Exercise requirements: Please repeat all of the records, keeping every word unchanged.

*** Opening Records to use ***

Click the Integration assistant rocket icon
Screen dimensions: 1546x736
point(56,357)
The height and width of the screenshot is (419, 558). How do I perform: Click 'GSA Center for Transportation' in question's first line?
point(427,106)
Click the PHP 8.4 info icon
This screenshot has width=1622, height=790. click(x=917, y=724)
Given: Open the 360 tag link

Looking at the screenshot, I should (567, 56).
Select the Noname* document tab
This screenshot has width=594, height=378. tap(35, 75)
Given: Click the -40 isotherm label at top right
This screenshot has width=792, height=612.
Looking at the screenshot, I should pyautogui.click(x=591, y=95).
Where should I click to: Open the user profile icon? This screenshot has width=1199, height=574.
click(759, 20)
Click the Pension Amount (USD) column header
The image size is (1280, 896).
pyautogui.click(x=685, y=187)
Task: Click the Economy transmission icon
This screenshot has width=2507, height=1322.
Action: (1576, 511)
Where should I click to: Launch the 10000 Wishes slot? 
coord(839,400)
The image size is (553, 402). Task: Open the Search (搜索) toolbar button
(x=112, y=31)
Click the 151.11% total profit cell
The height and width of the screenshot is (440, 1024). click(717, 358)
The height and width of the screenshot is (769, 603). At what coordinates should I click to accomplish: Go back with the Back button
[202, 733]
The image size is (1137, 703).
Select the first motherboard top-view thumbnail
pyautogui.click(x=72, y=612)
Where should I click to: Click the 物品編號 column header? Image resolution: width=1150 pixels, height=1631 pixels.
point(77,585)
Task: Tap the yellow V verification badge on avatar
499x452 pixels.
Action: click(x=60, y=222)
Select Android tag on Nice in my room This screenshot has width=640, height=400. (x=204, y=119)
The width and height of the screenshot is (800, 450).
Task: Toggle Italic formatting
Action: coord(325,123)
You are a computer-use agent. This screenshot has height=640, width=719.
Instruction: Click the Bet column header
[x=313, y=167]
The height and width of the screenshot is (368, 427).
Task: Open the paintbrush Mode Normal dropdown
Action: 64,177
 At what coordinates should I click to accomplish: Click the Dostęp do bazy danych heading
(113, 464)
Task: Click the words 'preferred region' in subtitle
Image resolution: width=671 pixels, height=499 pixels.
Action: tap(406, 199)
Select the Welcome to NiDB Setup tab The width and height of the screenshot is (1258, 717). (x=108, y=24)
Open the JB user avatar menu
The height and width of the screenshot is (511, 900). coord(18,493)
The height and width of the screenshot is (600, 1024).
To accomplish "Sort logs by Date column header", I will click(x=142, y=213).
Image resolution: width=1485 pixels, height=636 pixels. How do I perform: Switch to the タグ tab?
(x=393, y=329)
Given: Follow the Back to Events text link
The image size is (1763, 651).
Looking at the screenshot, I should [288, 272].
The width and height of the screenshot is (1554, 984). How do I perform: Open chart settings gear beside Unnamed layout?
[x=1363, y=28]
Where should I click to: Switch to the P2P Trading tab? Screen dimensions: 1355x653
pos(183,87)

*** Closing Records to use ***

Exercise output:
Click the Integration assistant rocket icon
Screen dimensions: 1546x736
point(56,357)
The height and width of the screenshot is (419, 558). How do I perform: Click 'GSA Center for Transportation' in question's first line?
point(427,106)
Click the PHP 8.4 info icon
This screenshot has width=1622, height=790. click(x=917, y=724)
Given: Open the 360 tag link

Looking at the screenshot, I should (567, 56).
Select the Noname* document tab
This screenshot has width=594, height=378. tap(35, 75)
Given: Click the -40 isotherm label at top right
This screenshot has width=792, height=612.
Looking at the screenshot, I should pyautogui.click(x=591, y=95).
Where should I click to: Open the user profile icon? This screenshot has width=1199, height=574.
click(759, 20)
Click the Pension Amount (USD) column header
The image size is (1280, 896).
pyautogui.click(x=685, y=187)
Task: Click the Economy transmission icon
This screenshot has width=2507, height=1322.
Action: (1576, 511)
Where should I click to: Launch the 10000 Wishes slot? 
coord(839,400)
The image size is (553, 402). Task: Open the Search (搜索) toolbar button
(x=112, y=31)
Click the 151.11% total profit cell
The height and width of the screenshot is (440, 1024). click(717, 358)
The height and width of the screenshot is (769, 603). At what coordinates should I click to accomplish: Go back with the Back button
[202, 733]
The image size is (1137, 703).
Select the first motherboard top-view thumbnail
pyautogui.click(x=72, y=612)
Where should I click to: Click the 物品編號 column header? Image resolution: width=1150 pixels, height=1631 pixels.
point(77,585)
Task: Tap the yellow V verification badge on avatar
499x452 pixels.
Action: click(x=60, y=222)
Select Android tag on Nice in my room This screenshot has width=640, height=400. (x=204, y=119)
The width and height of the screenshot is (800, 450).
Task: Toggle Italic formatting
Action: coord(325,123)
You are a computer-use agent. This screenshot has height=640, width=719.
Instruction: Click the Bet column header
[x=313, y=167]
The height and width of the screenshot is (368, 427).
Task: Open the paintbrush Mode Normal dropdown
Action: 64,177
 At what coordinates should I click to accomplish: Click the Dostęp do bazy danych heading
(113, 464)
Task: Click the words 'preferred region' in subtitle
Image resolution: width=671 pixels, height=499 pixels.
Action: tap(406, 199)
Select the Welcome to NiDB Setup tab The width and height of the screenshot is (1258, 717). (x=108, y=24)
Open the JB user avatar menu
The height and width of the screenshot is (511, 900). coord(18,493)
The height and width of the screenshot is (600, 1024).
To accomplish "Sort logs by Date column header", I will click(x=142, y=213).
Image resolution: width=1485 pixels, height=636 pixels. How do I perform: Switch to the タグ tab?
(x=393, y=329)
Given: Follow the Back to Events text link
The image size is (1763, 651).
Looking at the screenshot, I should [288, 272].
The width and height of the screenshot is (1554, 984). How do I perform: Open chart settings gear beside Unnamed layout?
[x=1363, y=28]
Where should I click to: Switch to the P2P Trading tab? Screen dimensions: 1355x653
pos(183,87)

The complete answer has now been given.